Reading Bodies: Narrating Illness in Spanish and European Literatures and Cultures (1870s to 1960s)
Katharine Murphy, AHRC Research, Development and Engagement Fellowship
The interconnections between literature and medicine have been the focus of increasing scholarly interest. Building on recent studies in this field of Modern Languages and transnational Medical Humanities, the Fellowship will analyse cultural narratives of illness in Europe from the late-nineteenth to the mid-twentieth century. Drawing together specialists across language disciplines (foregrounding Hispanic Studies alongside French, German and Italian), the Fellowship will trace the development of narratives of ill-health from the 1870s to the 1960s, with particular attention to gendered representations of psychological and physical conditions. This transnational approach seeks to foster collaboration and shared insights. The project will examine the importance of cultural representation for the dissemination and legitimisation of ideas about health and illness, and the ways in which literary and other cultural texts express societies’ fears and preoccupations, including during periods of crisis and change. A key strand of the Fellowship is to encourage discussion about the legacy and ongoing echoes of cultural narratives of the sick body up to the present day.
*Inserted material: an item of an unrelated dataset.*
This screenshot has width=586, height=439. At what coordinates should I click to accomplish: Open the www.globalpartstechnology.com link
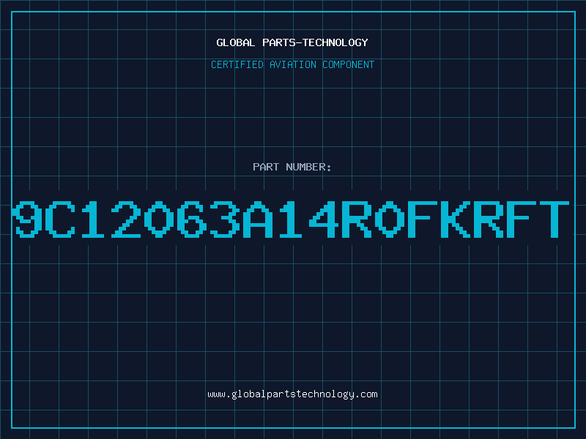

Planned activities include two academic workshops to bring together specialists across languages and other Humanities disciplines; a creative workshop on narrating burnout and resilience in micro-fiction, poetry, prose poems and visual art; and a speaker event with authors of health fiction. The project website will disseminate academic perspectives and engagement activities. Key outputs will include a monograph on narratives of illness in early twentieth-century Spanish fiction, an edited volume arising from the academic workshops, and a volume of creative writing co-edited with Dr Sally Flint for publication with Riptide.